As the trial began, the Bible was entered as evidence. Then, in what The New York Times at the time reported as "the most amazing court scene in Anglo Saxon history," Darrow called Bryan, a self-declared student of the Bible, to the stand and proceeded to grill him on the meaning of the scriptures, asking question after question: the size of the fish that swallowed Jonah, the date of the great flood, Joshua making the sun stand still, and the temptation of Adam in the Garden of Eden, among other things. "Do you think the earth was made in six days?" asked Darrow. Which led to this exchange:

Darrow: Have you ever pondered what would have happened to the earth if it had stood still?
Bryan: No.
Q: You have not?
A: No; the God I believe in could have taken care of that, Mr. Darrow.

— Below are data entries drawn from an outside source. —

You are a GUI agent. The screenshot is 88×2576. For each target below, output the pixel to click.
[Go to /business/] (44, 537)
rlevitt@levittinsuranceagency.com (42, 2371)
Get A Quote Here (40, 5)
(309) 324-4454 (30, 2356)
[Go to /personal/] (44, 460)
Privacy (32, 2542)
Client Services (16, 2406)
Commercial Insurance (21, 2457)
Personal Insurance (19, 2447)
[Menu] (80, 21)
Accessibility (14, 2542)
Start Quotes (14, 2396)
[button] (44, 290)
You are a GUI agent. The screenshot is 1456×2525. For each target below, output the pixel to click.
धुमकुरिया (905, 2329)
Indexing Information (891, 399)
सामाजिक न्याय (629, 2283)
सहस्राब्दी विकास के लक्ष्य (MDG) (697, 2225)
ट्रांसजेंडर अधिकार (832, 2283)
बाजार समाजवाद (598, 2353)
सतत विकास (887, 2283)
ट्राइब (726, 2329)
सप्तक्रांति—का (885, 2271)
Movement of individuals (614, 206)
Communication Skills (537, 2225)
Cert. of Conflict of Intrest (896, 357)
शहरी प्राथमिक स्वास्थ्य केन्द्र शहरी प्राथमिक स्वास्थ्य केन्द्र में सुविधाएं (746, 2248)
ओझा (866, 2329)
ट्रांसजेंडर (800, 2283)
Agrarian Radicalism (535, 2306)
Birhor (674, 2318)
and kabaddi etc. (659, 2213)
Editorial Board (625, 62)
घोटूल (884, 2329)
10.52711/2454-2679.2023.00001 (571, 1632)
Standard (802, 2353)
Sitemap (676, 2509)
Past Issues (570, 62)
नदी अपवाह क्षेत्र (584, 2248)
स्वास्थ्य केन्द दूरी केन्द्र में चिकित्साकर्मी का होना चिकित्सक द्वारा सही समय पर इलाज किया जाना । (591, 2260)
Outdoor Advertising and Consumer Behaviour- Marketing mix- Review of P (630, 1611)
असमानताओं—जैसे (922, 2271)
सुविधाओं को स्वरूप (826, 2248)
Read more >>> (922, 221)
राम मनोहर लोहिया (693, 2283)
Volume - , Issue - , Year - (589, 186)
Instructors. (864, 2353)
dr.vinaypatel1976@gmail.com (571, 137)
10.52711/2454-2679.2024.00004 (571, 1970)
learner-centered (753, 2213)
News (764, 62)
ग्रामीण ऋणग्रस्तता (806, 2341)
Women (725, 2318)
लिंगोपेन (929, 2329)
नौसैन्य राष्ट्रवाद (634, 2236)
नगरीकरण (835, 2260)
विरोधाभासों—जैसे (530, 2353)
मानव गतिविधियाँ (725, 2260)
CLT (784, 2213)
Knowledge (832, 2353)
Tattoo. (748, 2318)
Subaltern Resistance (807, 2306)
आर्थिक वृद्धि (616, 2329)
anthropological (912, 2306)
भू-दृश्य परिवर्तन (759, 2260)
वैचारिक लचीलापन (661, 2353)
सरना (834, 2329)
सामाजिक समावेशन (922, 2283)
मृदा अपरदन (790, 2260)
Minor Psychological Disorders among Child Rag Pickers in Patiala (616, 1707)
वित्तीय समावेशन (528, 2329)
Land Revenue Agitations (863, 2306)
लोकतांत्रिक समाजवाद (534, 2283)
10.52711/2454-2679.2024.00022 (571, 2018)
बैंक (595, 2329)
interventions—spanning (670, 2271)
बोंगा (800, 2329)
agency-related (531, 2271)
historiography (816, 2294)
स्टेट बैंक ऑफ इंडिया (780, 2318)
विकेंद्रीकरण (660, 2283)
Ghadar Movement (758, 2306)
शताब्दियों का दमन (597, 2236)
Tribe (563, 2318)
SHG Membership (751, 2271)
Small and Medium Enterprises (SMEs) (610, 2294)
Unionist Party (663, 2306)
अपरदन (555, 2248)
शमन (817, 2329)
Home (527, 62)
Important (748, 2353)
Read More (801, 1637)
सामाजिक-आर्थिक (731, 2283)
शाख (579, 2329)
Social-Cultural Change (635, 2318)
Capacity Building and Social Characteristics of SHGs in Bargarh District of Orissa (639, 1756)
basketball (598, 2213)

Q: I see. Have you ever pondered what would naturally happen to the earth if it stood still suddenly?
A: No.
Q: Don't you know it would have been converted into a molten mass of matter?
A: You testify to that when you get on the stand, I will give you a chance.
Q: Don't you believe it?
A: I would want to hear expert testimony on that.
Q: You have never investigated that subject?
A: I don't think I have ever had the question asked.
Q: Or ever thought of it?
A: I have been too busy on thinks that I thought were of more importance than that.

"Darrow has lost this case," wrote Mencken at the end of the trial, which gave Bryan a technical victory that was later thrown out. "It was lost long before he came to Dayton. But it seems to me that he has nevertheless performed a great public service by fighting it to a finish and in a perfectly serious way. Let no one mistake it for comedy, farcical though it may be in all its details. It serves notice on the country that Neanderthal man is organizing in these forlorn backwaters of the land, led by a fanatic, rid of sense and devoid of conscience. Tennessee, challenging him too timorously and too late, now sees its courts converted into camp meetings and its Bill of Rights made a mock of by its sworn officers of the law. There are other States that had better look to their arsenals before the Hun is at their gates."